Once again, the economy is just right for Professor Goldilocks, the economist with long blond hair. Today's economic indicators were all just right too:
(1) Initial unemployment insurance claims. Jobless claims during the February 23 week were only 215,000. This suggests that February's unemployment rate remained below 4.0% for the 25th month in a row (chart). The labor market remains tight.
(2) PCED inflation. Inflation continues to cool off according to January's PCED. The headline and core PCED inflation rates fell to 2.4% and 2.8% (chart). They both have "2 handles" for the first time since March 2021.

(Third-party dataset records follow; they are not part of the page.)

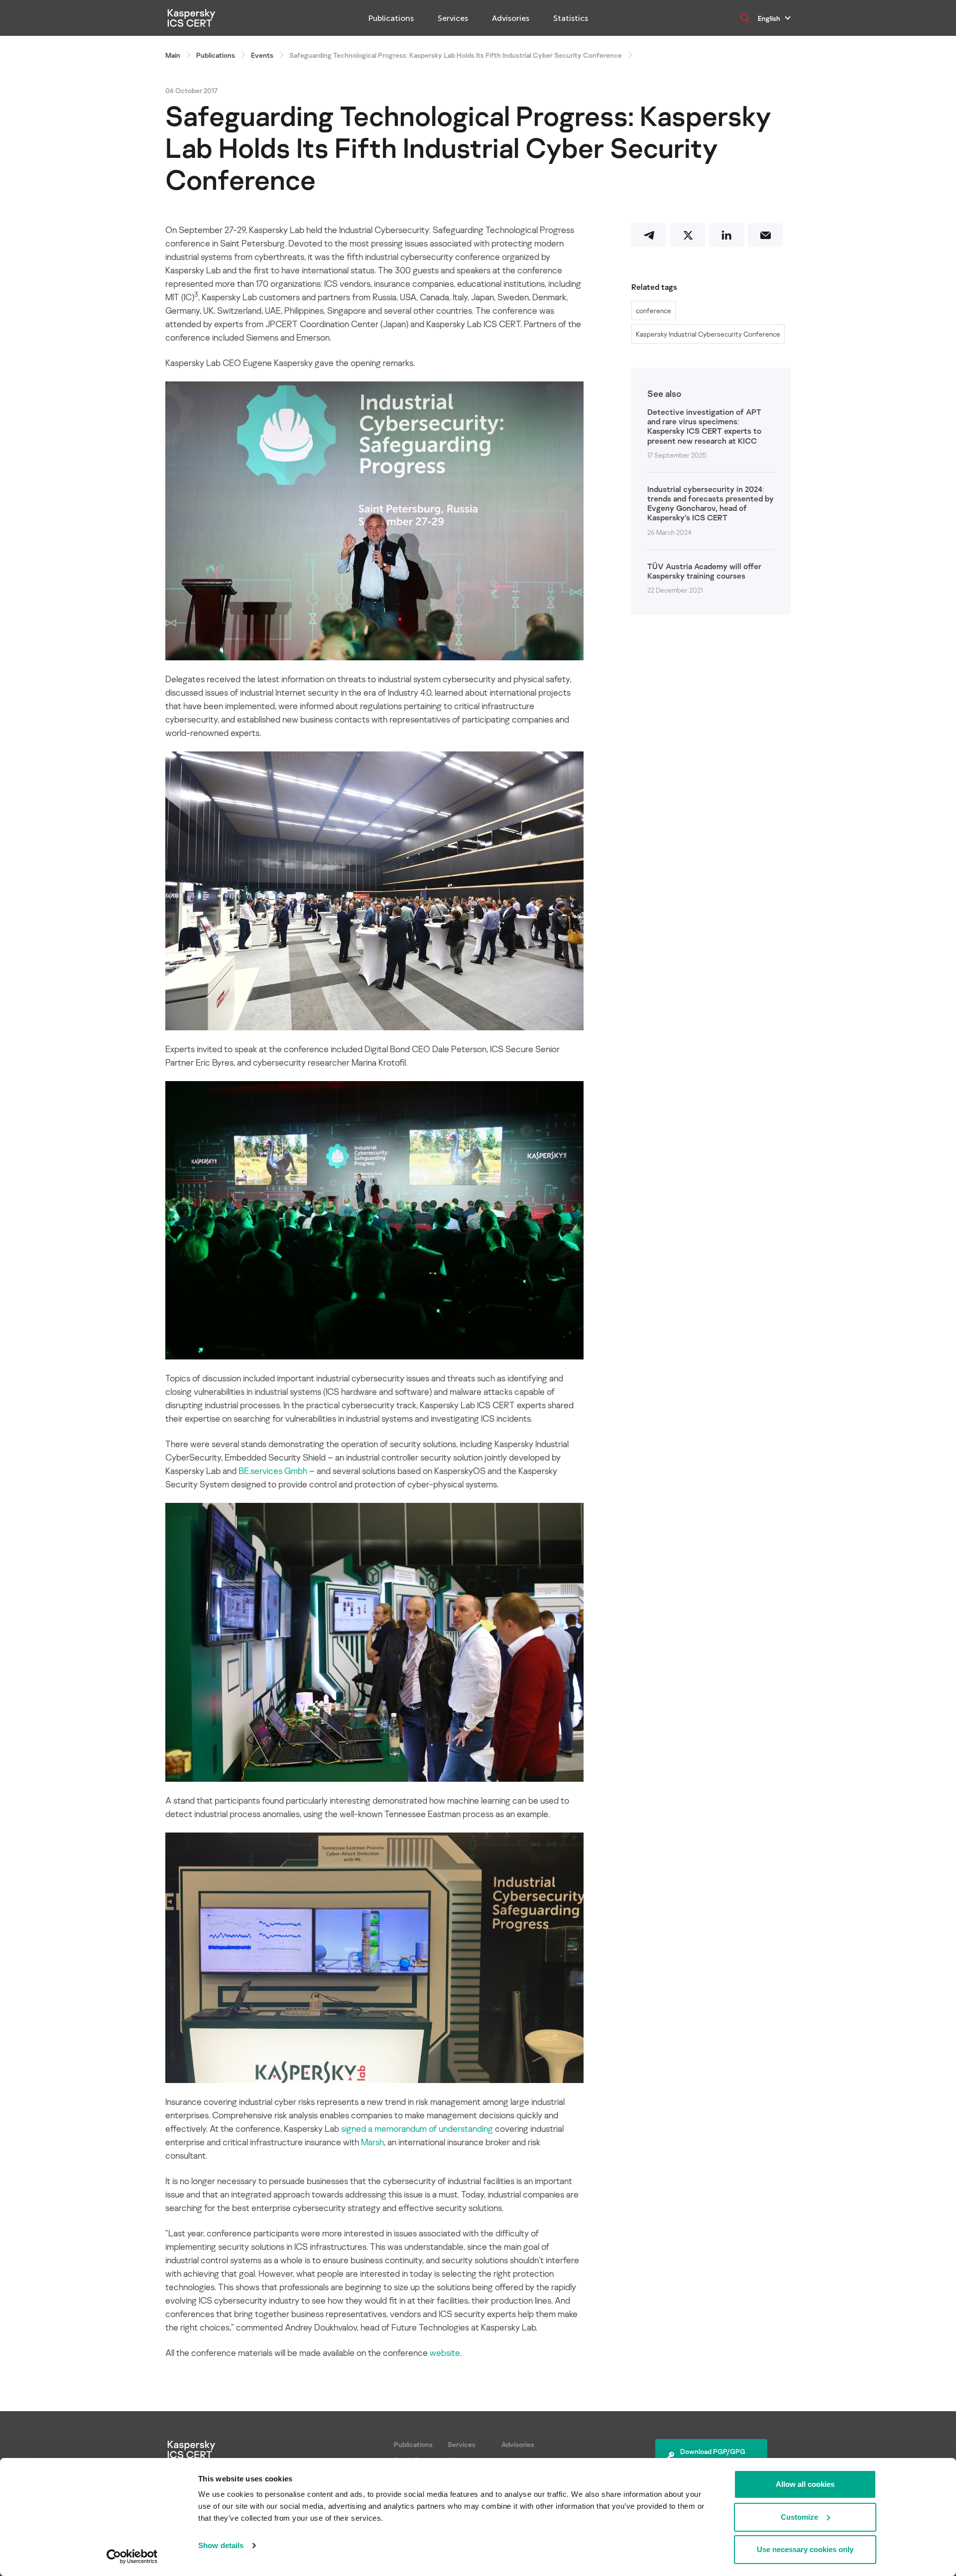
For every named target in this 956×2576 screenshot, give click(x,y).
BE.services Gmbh (273, 1470)
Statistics (570, 18)
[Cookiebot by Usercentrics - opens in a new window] (132, 2556)
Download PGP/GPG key (712, 2456)
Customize (799, 2517)
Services (453, 18)
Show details (220, 2545)
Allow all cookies (805, 2484)
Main (172, 55)
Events (262, 55)
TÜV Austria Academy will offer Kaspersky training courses (704, 571)
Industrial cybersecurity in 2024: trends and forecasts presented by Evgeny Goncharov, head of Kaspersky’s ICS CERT (710, 504)
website (445, 2352)
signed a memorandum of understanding (417, 2128)
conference (653, 310)
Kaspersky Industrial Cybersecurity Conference (708, 334)
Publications (391, 18)
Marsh (372, 2141)
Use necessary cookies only (805, 2549)
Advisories (510, 18)
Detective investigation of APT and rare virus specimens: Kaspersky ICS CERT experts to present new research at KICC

So far so good: The following chart shows our forecasted trajectories for the headline and core PCEDs since mid-2022. Contrary to the widely feared alternative scenario, high inflation has turned out to be transitory, while low unemployment has turned out to be persistent. The Philips Curve tradeoff between the two has been a no-show relationship because productivity is making a comeback in a tight labor market!
(3) Regional business surveys. The regional business surveys conducted by 5 of the 12 Federal Reserve district banks show a sharp rebound during February, confirming that January's plunge was weather related (chart). They also suggest that February's national M-PMI might continue to rebound closer to 50.0. This confirms our view that the rolling recession in the goods sector is bottoming.
We will worry about the three bears another time.